• Description of the task
Lines from the records below that contain the word "agent" are to be copied out.

• The input

=-=-=-=-=

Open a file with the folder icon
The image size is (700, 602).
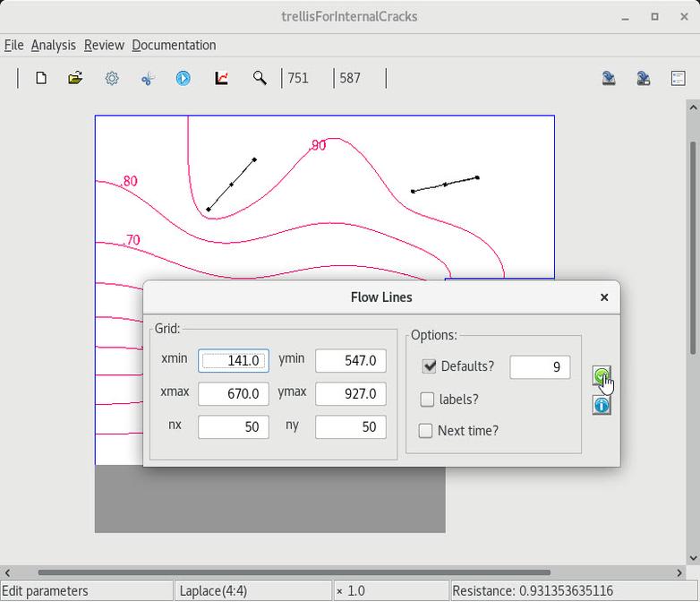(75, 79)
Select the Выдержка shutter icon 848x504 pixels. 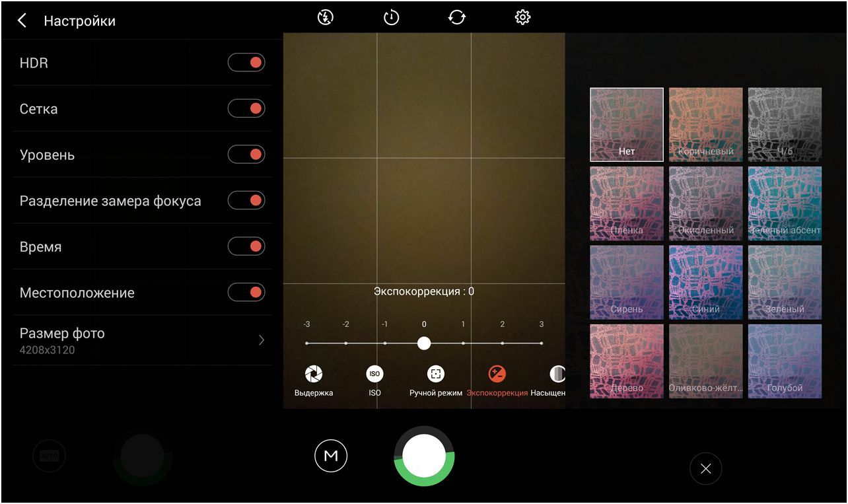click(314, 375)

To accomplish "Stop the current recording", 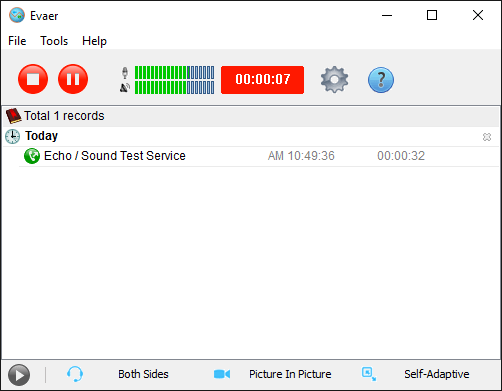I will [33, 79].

=-=-=-=-=

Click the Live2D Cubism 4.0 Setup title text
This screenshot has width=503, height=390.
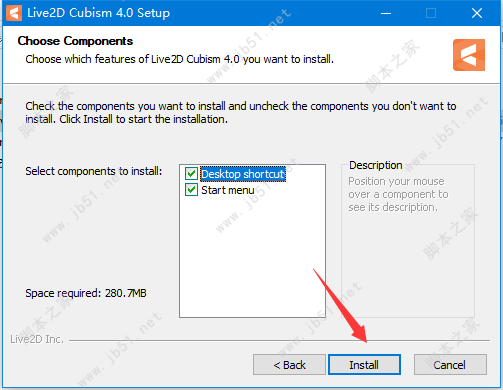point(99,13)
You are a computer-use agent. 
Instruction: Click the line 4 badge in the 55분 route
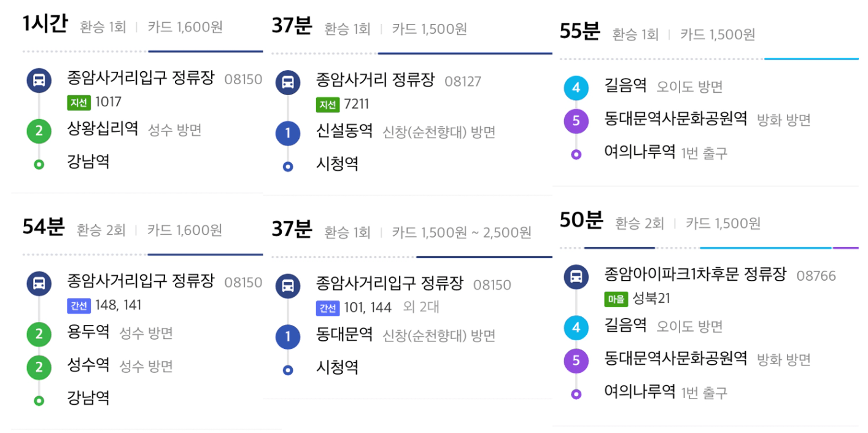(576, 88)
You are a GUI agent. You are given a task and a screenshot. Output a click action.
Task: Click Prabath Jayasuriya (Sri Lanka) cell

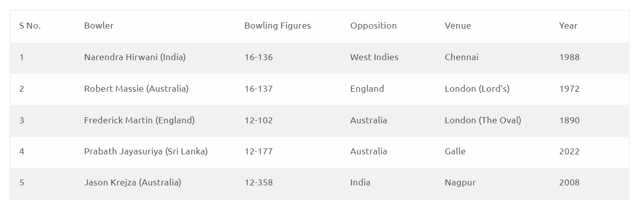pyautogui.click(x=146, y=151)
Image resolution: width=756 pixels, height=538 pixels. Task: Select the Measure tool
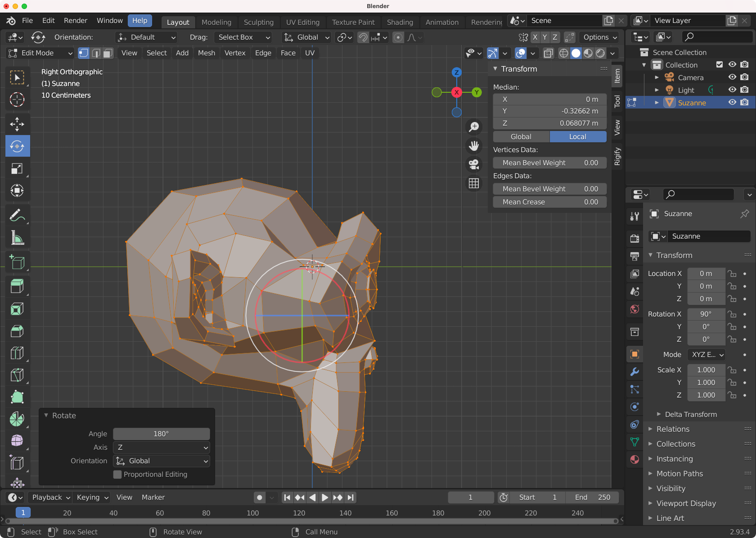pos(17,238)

=-=-=-=-=

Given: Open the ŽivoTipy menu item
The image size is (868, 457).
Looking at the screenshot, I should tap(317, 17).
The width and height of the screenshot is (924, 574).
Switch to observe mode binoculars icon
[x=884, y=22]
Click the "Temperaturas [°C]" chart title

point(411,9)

=-=-=-=-=

• Written response
You are a computer-use agent. 
You are a GUI agent. You are given a task and a screenshot. Output a click action.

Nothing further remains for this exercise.